* Task statement
Set out exactly, and only, the lines running from the one containing "The width and" to the bottom of the listing below; pictures stay out.
=== Section Start ===
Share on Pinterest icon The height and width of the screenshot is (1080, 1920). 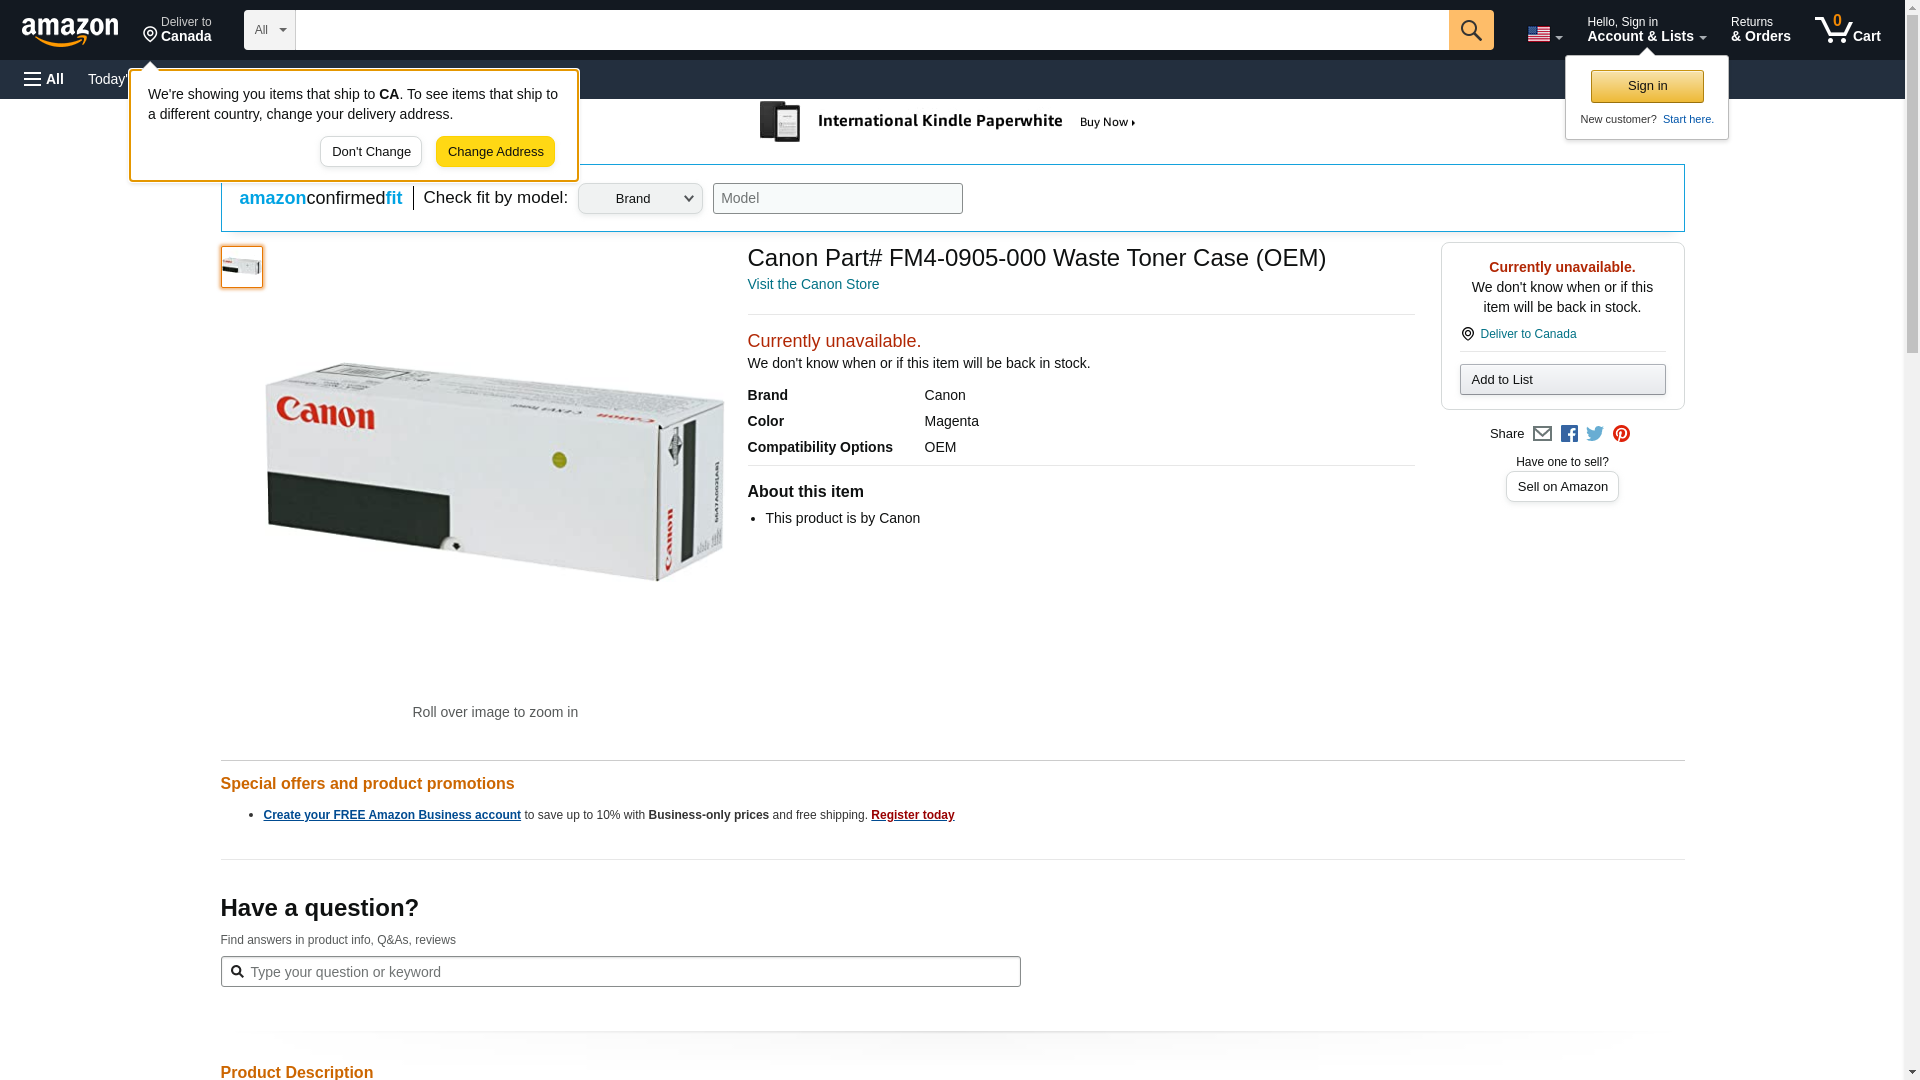pyautogui.click(x=1621, y=434)
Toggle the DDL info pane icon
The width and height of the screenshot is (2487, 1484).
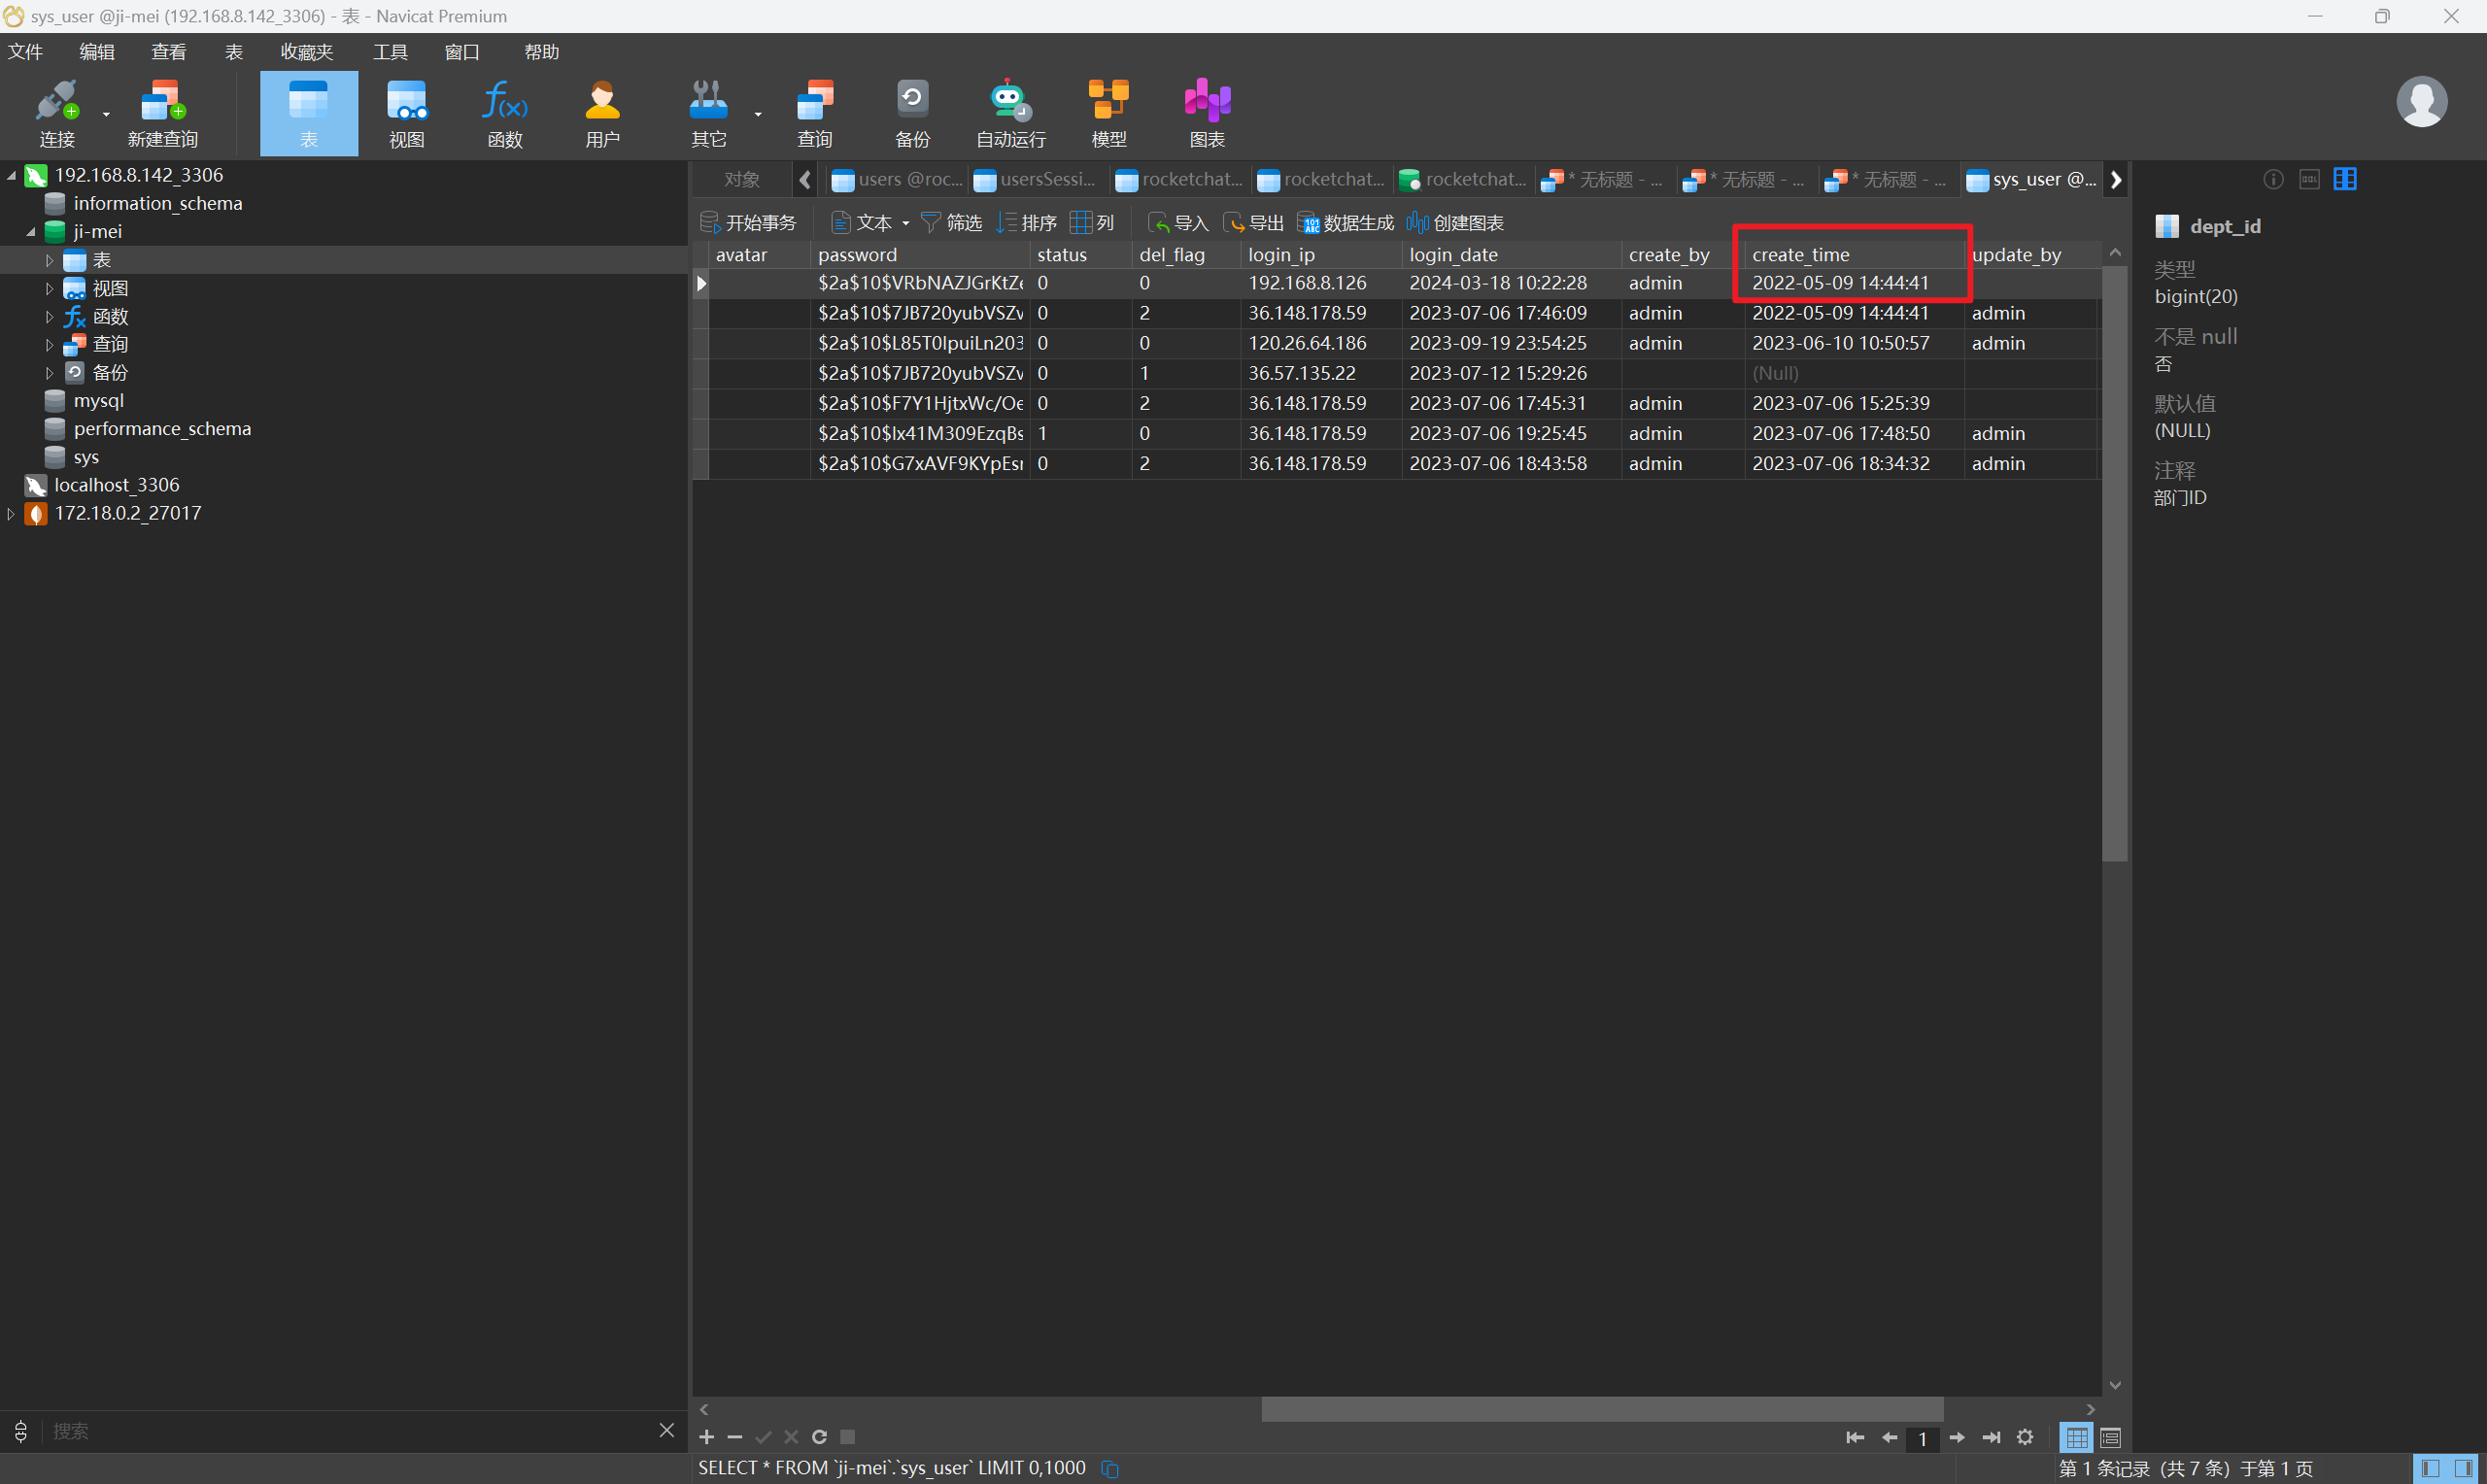tap(2309, 179)
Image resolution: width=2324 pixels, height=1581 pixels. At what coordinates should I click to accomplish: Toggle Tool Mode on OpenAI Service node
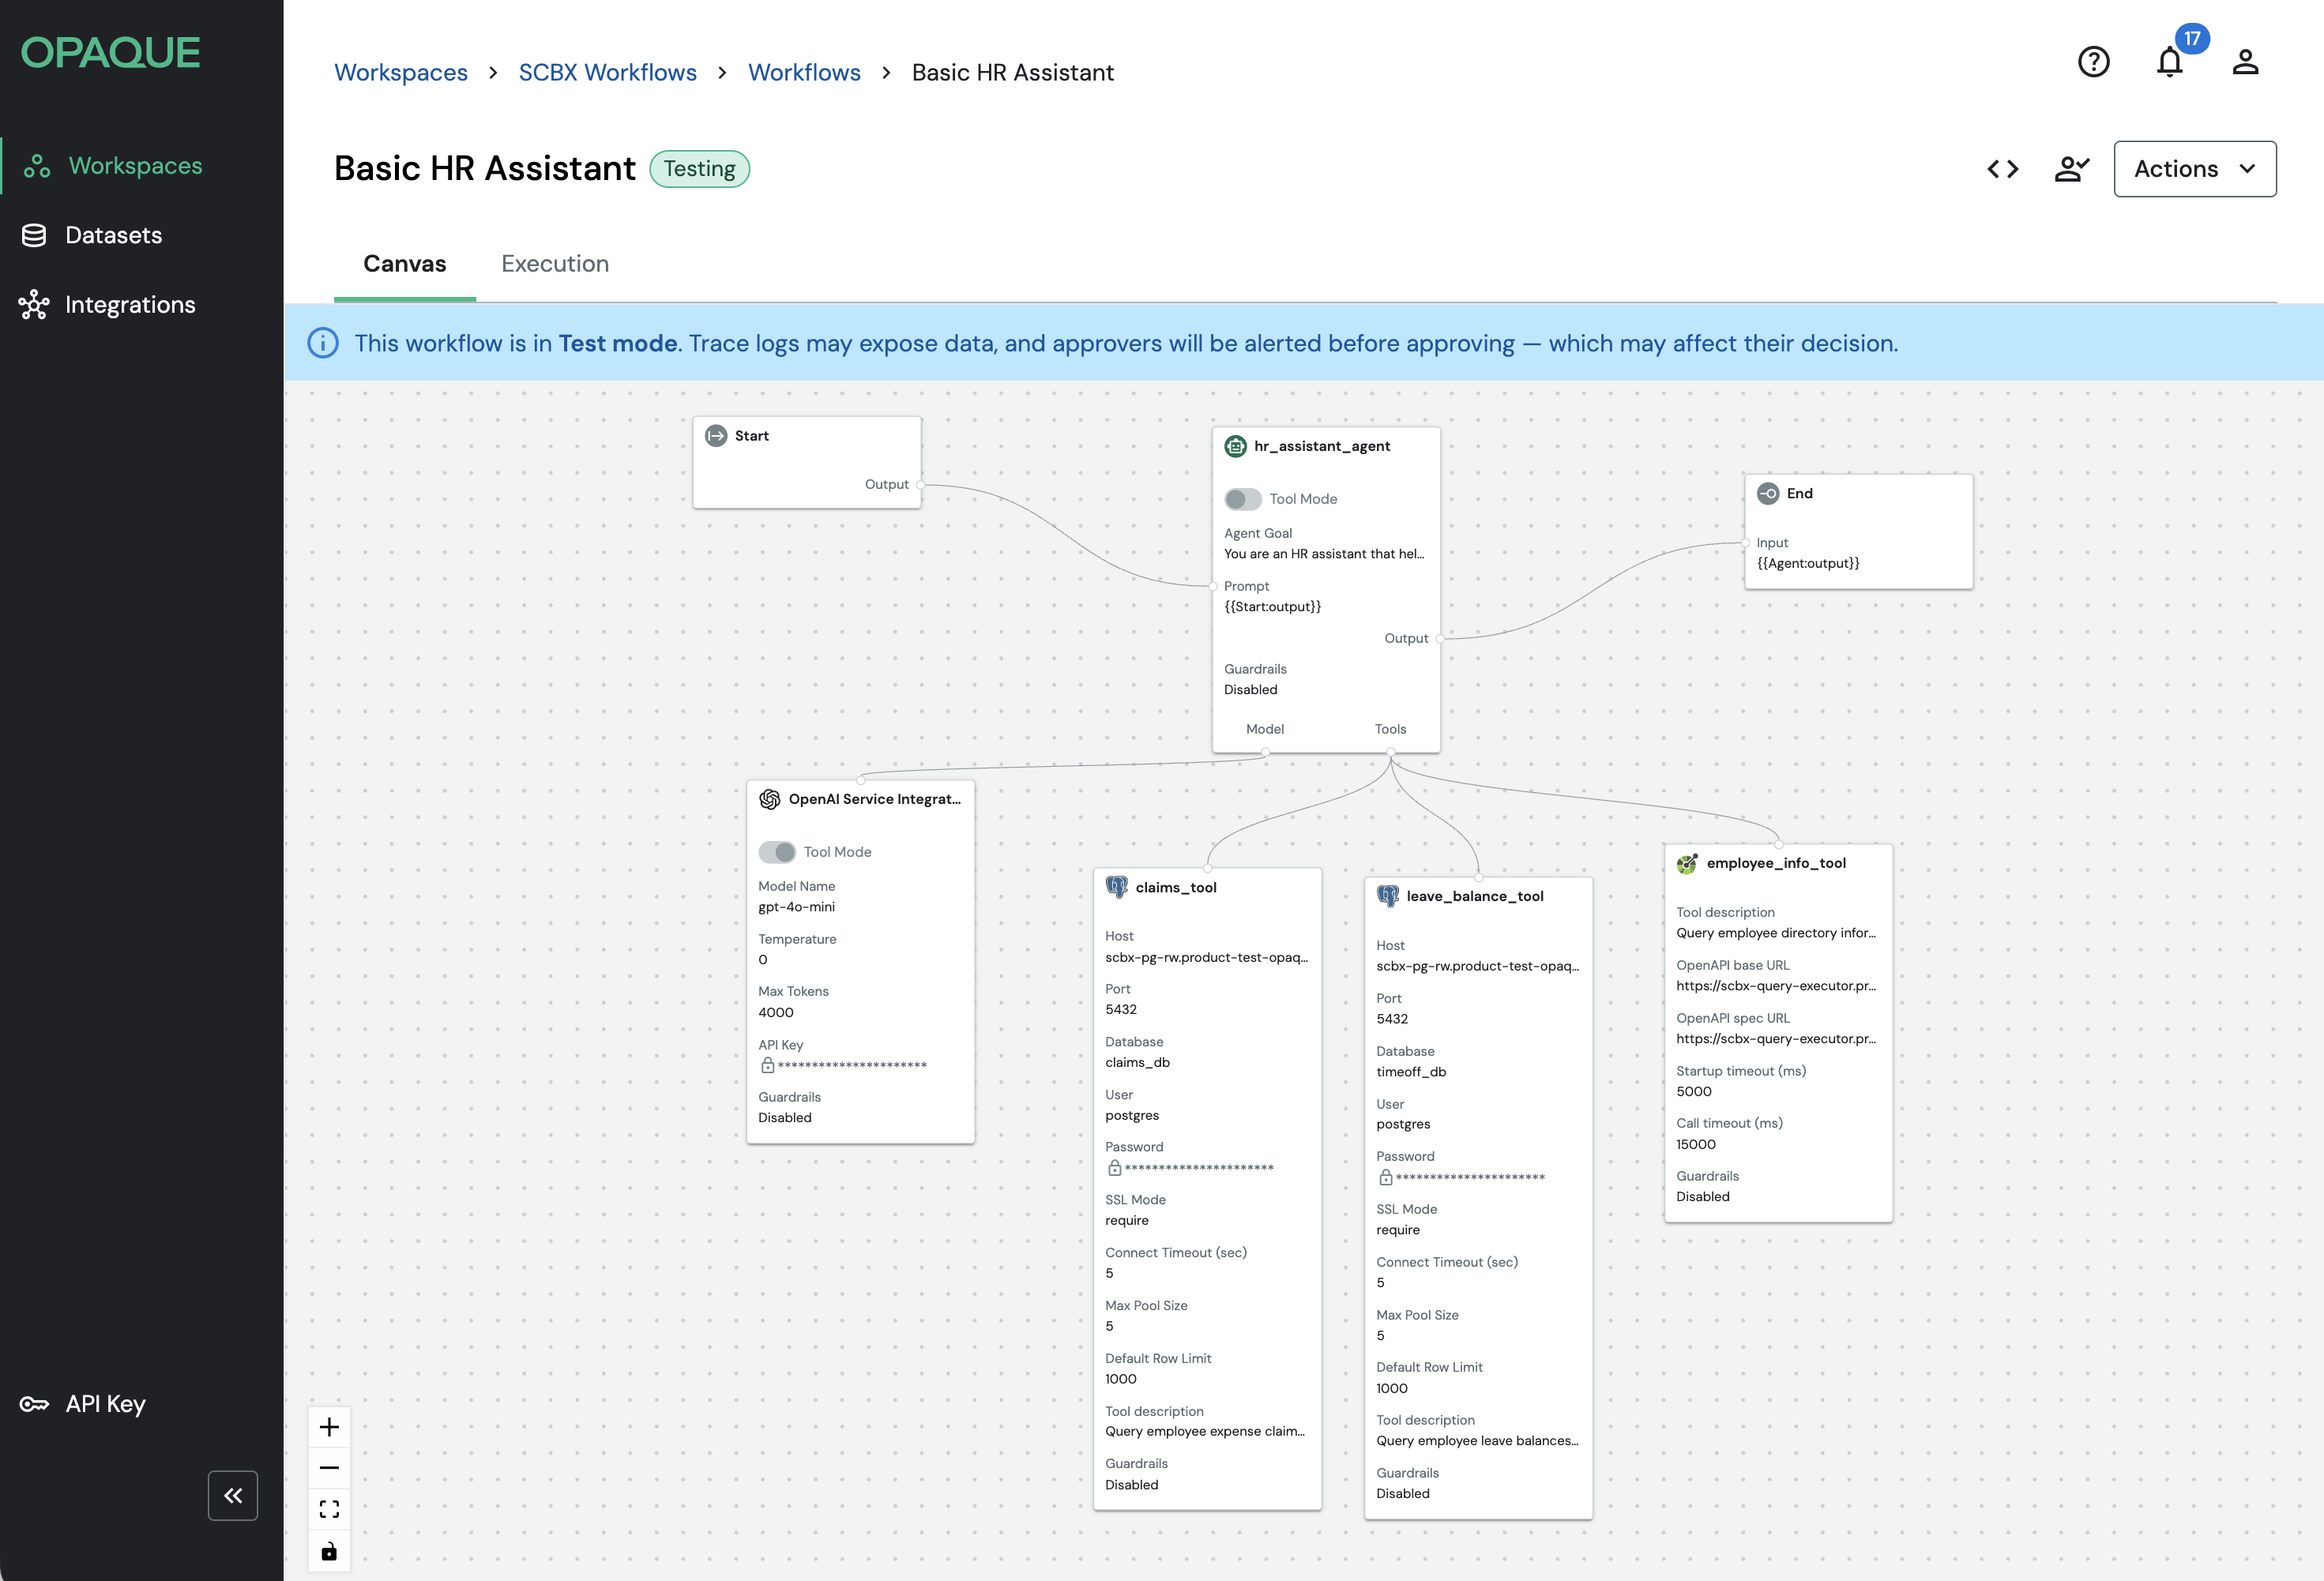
=== Section End ===
* Finished task
The width and height of the screenshot is (2487, 1484).
tap(2309, 179)
Image resolution: width=2324 pixels, height=1581 pixels. At what coordinates should I click to accomplish: Toggle Tool Mode on OpenAI Service node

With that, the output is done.